----- Passage

Progress in raising the
value of health care — combinations of higher quality outcomes and lower costs
— has been frustratingly slow in the United States. The problem is understood:
Too many providers are paid on the basis of volume of services provided (“fee
for service”), and too few are paid on the basis of the quality of the health
outcome. As a corollary, too much care is provided in a disjointed fashion, and
too often the care of multiple providers for multiple conditions is not
coordinated. Why has change been so slow?
One reason, Ken Thorpe and I argue in a recent op-ed,
is that not all of the policies are pulling in the same
direction. Some of the biggest obstacles have been the
so-called Stark and anti-kickback provisions. These made sense in a
fee-for-service world because doctors should not have a financial incentive,
for example, to refer patients to a surgery center they own (“Stark”) or to
receive payments when a patient uses a particular treatment
(“kickback”). Those decisions should be made on a purely medical basis. But
these laws must be modernized to support the volume-to-value transition
while preserving their original intent.

----------
----- Source information

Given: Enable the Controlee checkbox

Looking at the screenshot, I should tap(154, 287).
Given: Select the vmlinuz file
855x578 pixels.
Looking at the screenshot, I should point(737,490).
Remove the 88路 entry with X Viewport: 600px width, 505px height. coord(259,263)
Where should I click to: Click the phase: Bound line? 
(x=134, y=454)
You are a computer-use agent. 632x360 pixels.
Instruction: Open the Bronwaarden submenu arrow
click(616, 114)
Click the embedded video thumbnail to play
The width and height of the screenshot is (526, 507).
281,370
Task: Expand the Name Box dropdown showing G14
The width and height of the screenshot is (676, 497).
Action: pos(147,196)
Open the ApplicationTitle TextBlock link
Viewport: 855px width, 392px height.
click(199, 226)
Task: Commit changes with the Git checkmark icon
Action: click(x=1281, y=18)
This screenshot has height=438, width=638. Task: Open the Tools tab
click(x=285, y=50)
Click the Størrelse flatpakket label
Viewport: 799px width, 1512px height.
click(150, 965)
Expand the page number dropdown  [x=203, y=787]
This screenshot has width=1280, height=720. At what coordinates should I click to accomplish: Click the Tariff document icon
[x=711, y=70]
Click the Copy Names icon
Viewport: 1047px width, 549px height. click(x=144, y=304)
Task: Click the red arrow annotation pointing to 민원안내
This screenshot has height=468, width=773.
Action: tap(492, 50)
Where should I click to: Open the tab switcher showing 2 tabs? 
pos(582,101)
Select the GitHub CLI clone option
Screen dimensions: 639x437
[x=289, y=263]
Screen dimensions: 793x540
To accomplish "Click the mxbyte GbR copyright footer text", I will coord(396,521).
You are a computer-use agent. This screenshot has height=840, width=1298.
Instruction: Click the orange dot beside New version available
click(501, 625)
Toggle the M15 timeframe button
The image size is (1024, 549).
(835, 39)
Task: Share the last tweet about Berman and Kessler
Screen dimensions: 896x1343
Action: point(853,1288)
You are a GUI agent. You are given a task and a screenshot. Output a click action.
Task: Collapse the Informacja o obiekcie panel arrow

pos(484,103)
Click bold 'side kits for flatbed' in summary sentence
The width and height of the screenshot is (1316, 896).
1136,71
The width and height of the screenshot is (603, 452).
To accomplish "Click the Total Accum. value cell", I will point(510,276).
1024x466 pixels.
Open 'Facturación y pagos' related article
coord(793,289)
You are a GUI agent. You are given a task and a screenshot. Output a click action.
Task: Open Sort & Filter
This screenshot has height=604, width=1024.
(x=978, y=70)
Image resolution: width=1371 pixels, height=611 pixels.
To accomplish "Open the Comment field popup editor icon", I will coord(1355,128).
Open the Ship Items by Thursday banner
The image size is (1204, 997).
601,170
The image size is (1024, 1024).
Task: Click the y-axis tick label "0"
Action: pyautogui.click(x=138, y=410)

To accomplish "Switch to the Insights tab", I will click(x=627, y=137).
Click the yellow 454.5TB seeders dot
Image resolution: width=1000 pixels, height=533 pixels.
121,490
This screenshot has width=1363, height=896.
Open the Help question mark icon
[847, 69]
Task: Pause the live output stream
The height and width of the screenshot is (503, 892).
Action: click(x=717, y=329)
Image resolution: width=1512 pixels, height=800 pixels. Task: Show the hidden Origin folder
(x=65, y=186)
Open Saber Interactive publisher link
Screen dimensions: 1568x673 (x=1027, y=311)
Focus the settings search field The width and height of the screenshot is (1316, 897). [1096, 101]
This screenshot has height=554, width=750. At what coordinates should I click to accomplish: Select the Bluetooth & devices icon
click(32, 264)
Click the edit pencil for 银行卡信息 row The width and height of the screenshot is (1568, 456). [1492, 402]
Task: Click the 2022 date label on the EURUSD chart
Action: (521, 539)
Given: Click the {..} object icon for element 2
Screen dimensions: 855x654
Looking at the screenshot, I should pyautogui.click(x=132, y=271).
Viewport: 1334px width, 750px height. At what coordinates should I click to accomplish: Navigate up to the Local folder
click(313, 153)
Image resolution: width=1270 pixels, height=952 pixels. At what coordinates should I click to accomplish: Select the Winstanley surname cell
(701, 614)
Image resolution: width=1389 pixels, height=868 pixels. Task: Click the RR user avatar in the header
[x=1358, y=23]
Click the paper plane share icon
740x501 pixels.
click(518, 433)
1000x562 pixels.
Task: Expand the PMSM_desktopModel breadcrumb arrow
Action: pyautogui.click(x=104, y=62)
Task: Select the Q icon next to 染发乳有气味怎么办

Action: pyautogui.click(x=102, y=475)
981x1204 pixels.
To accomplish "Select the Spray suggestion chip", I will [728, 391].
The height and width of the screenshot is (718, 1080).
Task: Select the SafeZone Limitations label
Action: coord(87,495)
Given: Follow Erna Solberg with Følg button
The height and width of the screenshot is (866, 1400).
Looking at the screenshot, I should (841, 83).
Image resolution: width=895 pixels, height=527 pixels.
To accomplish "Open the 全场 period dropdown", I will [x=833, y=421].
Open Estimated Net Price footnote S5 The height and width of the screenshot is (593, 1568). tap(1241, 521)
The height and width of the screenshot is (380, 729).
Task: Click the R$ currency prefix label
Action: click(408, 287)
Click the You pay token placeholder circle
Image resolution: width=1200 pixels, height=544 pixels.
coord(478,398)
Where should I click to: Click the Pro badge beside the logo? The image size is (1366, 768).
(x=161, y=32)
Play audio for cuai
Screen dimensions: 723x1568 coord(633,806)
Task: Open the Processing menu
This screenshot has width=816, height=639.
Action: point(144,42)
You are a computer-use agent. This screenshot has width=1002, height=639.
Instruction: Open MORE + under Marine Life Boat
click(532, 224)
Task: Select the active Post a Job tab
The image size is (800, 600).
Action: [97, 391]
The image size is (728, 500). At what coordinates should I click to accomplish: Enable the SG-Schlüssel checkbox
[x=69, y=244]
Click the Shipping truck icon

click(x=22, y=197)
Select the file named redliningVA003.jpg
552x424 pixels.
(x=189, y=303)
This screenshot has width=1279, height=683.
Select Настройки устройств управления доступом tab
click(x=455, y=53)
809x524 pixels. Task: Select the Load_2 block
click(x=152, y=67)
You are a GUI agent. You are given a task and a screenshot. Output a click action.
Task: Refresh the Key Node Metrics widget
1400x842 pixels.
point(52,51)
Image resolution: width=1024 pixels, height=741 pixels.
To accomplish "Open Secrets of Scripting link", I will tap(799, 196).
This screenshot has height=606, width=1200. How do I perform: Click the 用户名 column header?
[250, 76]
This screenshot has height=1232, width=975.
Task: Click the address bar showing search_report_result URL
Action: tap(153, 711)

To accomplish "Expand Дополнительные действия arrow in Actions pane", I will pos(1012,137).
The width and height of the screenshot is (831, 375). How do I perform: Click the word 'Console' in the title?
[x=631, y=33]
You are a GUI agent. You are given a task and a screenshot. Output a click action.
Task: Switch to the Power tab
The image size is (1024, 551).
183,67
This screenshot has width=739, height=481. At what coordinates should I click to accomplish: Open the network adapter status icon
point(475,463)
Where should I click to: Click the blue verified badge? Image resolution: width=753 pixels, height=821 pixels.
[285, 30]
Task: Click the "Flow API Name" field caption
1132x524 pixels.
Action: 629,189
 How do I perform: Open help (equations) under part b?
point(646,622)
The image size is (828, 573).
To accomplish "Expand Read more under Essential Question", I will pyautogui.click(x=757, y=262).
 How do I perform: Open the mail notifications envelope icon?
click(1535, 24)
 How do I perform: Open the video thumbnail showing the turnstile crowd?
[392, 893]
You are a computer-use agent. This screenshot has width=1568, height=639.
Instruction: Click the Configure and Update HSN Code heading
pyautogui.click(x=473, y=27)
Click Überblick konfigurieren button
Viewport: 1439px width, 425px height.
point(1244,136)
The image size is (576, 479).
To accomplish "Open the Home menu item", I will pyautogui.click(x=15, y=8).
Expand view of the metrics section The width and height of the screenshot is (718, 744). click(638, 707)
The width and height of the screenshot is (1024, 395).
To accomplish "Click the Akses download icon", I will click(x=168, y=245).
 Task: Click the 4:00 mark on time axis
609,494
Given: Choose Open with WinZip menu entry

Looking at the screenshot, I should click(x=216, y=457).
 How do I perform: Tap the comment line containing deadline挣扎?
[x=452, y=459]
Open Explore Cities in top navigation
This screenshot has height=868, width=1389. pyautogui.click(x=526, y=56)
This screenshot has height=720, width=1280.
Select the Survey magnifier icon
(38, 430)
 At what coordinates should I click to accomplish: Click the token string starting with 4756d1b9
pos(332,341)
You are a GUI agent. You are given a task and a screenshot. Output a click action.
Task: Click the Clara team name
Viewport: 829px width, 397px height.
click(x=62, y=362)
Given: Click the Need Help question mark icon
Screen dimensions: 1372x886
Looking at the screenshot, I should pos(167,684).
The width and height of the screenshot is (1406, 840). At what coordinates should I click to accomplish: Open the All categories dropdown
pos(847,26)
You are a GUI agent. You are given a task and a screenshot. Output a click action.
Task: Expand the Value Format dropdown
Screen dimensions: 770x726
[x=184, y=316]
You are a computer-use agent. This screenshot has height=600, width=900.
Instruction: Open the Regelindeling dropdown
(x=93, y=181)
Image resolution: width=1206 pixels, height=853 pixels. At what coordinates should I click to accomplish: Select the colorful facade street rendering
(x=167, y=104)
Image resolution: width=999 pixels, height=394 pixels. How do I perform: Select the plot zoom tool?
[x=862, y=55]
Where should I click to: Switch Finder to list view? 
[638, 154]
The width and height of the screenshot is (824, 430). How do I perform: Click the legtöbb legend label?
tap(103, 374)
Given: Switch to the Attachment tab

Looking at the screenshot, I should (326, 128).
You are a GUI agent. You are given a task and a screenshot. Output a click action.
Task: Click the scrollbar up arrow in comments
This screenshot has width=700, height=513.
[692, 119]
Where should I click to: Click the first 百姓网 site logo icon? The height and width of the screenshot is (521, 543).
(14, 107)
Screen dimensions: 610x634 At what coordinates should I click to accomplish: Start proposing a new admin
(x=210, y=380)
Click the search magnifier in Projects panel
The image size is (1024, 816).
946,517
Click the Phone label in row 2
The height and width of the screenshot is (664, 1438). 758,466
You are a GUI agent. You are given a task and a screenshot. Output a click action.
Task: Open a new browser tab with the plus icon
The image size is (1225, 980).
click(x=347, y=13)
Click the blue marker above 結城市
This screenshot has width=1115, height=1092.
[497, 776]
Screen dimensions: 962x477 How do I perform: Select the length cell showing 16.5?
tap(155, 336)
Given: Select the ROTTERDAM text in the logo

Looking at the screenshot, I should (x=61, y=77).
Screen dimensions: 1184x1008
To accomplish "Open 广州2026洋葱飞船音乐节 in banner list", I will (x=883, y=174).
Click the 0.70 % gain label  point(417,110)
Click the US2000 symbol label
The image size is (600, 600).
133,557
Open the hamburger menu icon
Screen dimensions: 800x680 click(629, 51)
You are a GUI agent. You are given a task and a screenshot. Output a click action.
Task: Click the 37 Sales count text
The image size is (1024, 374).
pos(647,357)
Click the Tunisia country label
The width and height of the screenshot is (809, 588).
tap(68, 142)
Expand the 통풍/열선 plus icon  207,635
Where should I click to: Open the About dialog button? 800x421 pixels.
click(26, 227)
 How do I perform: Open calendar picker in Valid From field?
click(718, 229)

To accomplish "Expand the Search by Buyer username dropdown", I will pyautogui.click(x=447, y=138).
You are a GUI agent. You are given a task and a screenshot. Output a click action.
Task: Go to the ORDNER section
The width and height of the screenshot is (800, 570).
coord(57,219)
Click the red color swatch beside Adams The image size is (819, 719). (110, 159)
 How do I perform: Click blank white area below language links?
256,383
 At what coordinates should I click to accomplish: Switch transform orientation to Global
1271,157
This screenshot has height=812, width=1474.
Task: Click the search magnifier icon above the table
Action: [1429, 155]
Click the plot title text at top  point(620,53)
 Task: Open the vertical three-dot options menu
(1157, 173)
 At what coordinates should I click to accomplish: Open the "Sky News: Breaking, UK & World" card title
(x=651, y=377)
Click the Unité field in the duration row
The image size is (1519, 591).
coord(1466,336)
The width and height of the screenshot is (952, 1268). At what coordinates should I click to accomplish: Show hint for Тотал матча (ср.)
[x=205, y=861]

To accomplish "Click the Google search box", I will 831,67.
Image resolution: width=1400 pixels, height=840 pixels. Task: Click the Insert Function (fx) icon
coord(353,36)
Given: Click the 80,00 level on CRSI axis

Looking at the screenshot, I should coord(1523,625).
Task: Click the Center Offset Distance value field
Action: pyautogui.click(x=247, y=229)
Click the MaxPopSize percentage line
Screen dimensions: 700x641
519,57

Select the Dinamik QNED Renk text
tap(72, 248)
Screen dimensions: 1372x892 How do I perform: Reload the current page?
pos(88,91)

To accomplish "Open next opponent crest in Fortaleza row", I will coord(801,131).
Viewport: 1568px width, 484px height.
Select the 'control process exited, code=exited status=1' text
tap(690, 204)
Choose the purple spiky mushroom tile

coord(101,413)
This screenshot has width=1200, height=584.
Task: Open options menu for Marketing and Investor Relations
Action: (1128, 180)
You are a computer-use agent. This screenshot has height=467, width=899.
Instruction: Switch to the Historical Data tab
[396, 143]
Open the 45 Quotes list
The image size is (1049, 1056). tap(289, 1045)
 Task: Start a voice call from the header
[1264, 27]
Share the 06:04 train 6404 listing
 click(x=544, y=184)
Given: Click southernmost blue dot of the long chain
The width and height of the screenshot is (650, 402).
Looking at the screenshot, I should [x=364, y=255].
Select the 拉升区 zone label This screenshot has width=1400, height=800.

----------

■ Actions to take:
A. Transcribe the health care passage between "Progress in raising" and "been so slow?", inclusive.
B. Answer these questions from the health care passage.
(i) According to the passage, on what basis are too many providers paid?
(ii) Who co-wrote the recent op-ed with the author?
(iii) What example does the passage give of the conduct the Stark provision addresses?
The listing comes from a separate source unconnected to the health care passage.

■ Task solutions:
A.
Progress in raising the
value of health care — combinations of higher quality outcomes and lower costs
— has been frustratingly slow in the United States. The problem is understood:
Too many providers are paid on the basis of volume of services provided (“fee
for service”), and too few are paid on the basis of the quality of the health
outcome. As a corollary, too much care is provided in a disjointed fashion, and
too often the care of multiple providers for multiple conditions is not
coordinated. Why has change been so slow?

B.
(i) The volume of services provided ("fee for service").
(ii) Ken Thorpe.
(iii) Doctors referring patients to a surgery center they own.